Ventura also reminded the court of physical assaults, citing the now widely shared video of Diddy attacking her.
“Over the nearly eleven years we were together, Sean Combs would hit me, punch me, stomp on my face, pull my hair, and throw my body to the ground and against the wall,” she wrote. “The entire courtroom watched actual footage of Combs kicking and beating me as I tried to run away from a freak-off in 2016. People watched this footage dozens of times, seeing my body thrown to the ground, my hands over my head, curled into a fetal position to shield me from the worst blows.”
In her statement, Ventura rejected the defense’s portrayal of their relationship.

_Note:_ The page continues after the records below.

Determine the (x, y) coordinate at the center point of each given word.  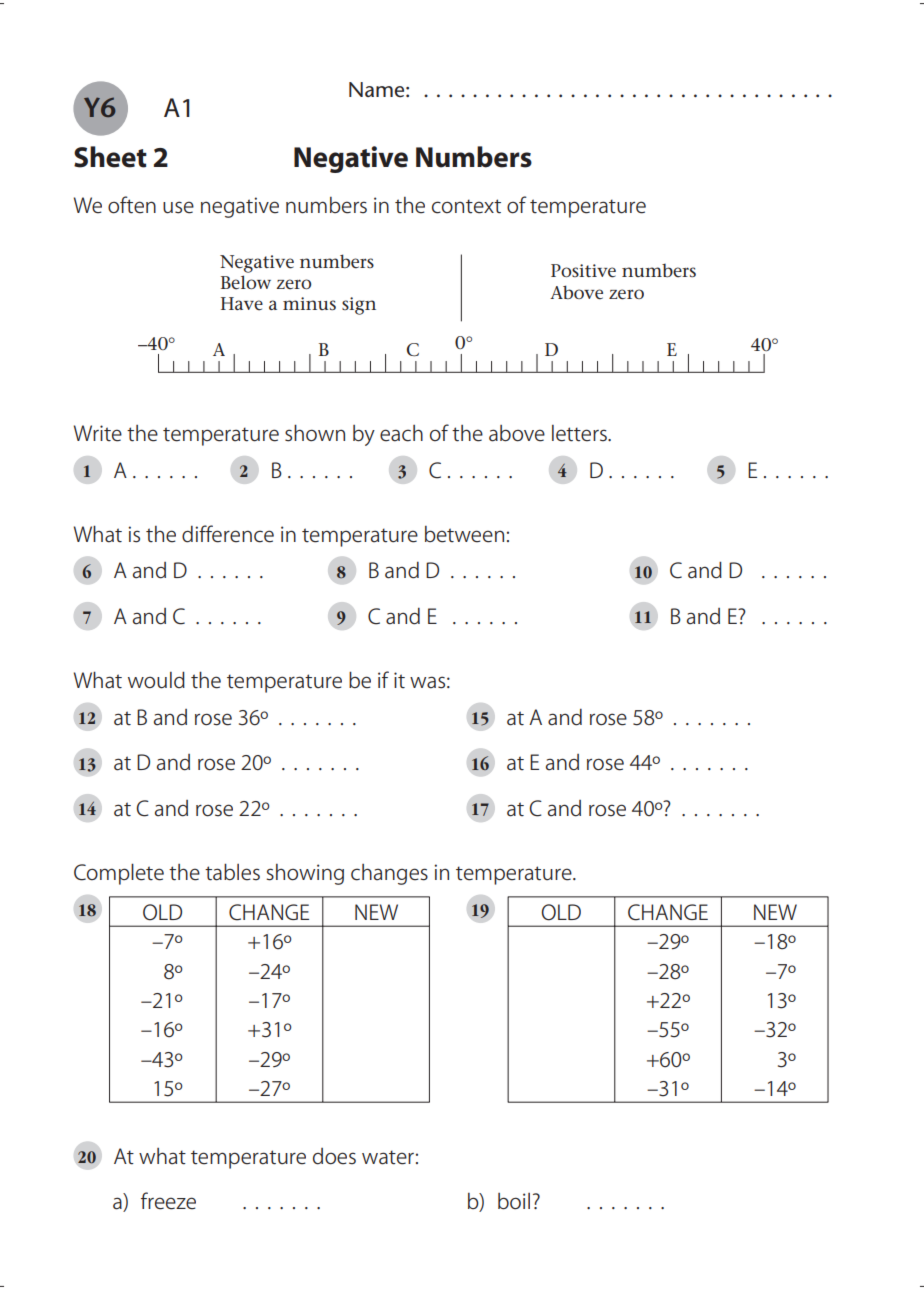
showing (305, 874)
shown (315, 433)
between (464, 534)
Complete (119, 874)
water (388, 1157)
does (334, 1156)
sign (359, 306)
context (466, 206)
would (156, 680)
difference (228, 534)
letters (580, 433)
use (178, 207)
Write (98, 433)
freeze (168, 1201)
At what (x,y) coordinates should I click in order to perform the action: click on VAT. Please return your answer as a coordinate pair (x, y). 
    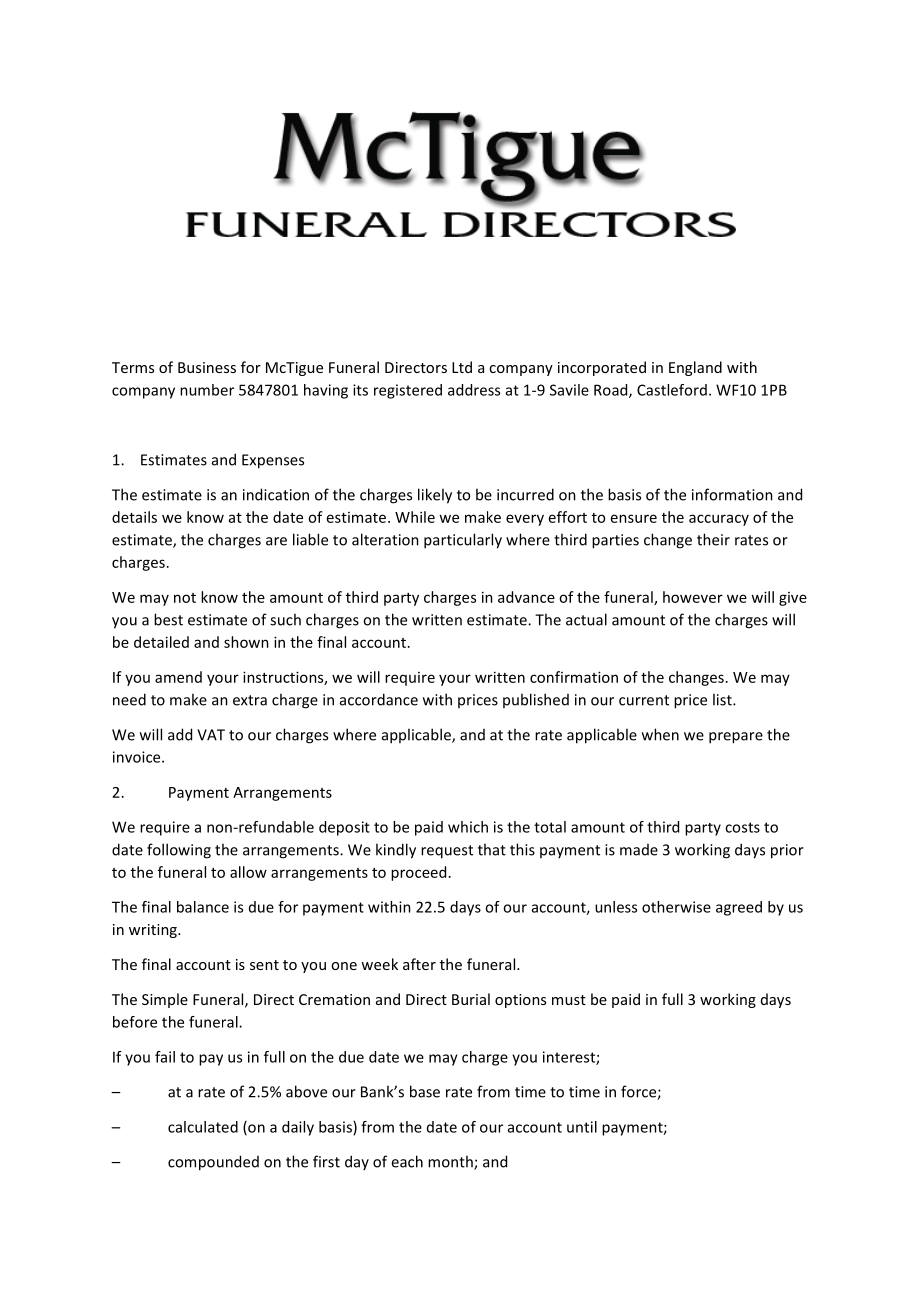
    Looking at the image, I should click on (211, 735).
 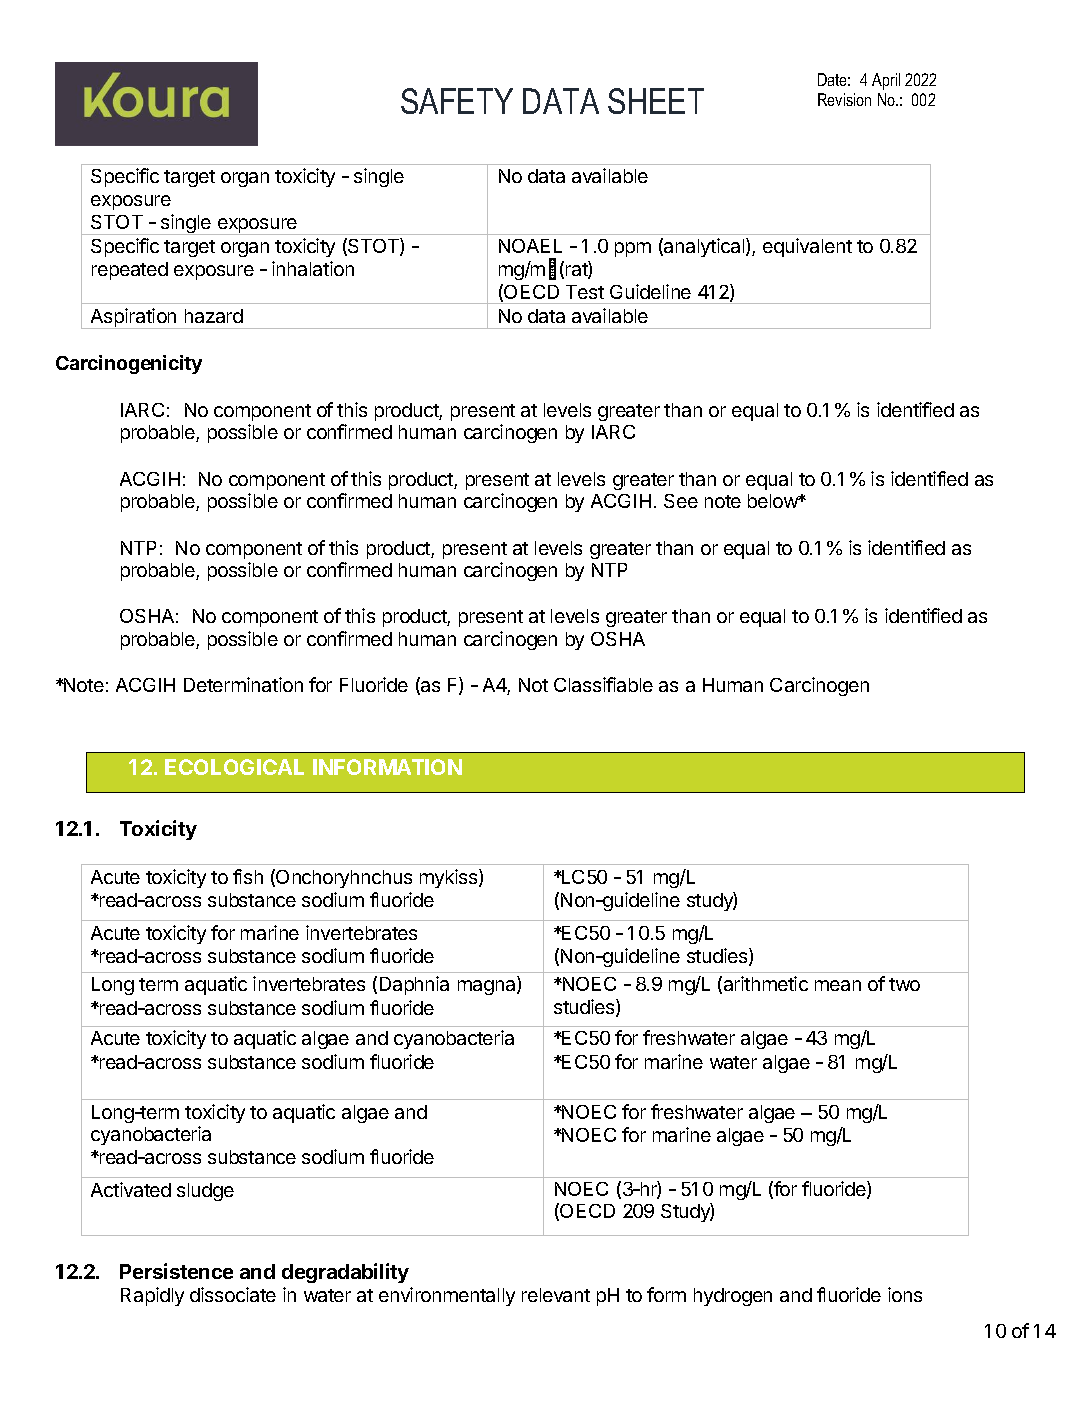 I want to click on See, so click(x=681, y=501).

“While the defense attorneys at trial suggested that my time with Combs was akin to a ‘great modern love story,’ nothing could be further from the truth. Nothing about this story is great, modern, or loving—this was a horrific decade of my life stained by abuse, violence, forced sex, and degradation.”
Prosecutors have asked for an 11-year sentence, calling Diddy “unrepentant” and noting that similar crimes have drawn punishments of over a decade.
However, the defense is seeking a far lighter outcome of 14 months, which, with time already served, could allow an immediate release. His lawyers admitted that Diddy abused Ventura and other women but denied coercion into sexual acts. They have pointed to what they describe as his efforts to change while incarcerated, including teaching a class called “Free Game with Diddy.”
Ventura, however, told the court she does not believe he has changed.
“As much progress as I have made in recovering from his abuse, I remain very much afraid of what he is capable of and the malice he undoubtedly harbors towards me for having the bravery to tell the truth,” she said. “He is not being truthful. I know that who he was to me—the manipulator, the aggressor, the abuser, the trafficker—is who he is as a human. He has no interest in changing or becoming better. He will always be the same cruel, power-hungry, manipulative man that he is.”
Diddy will learn his fate on Friday, October 3.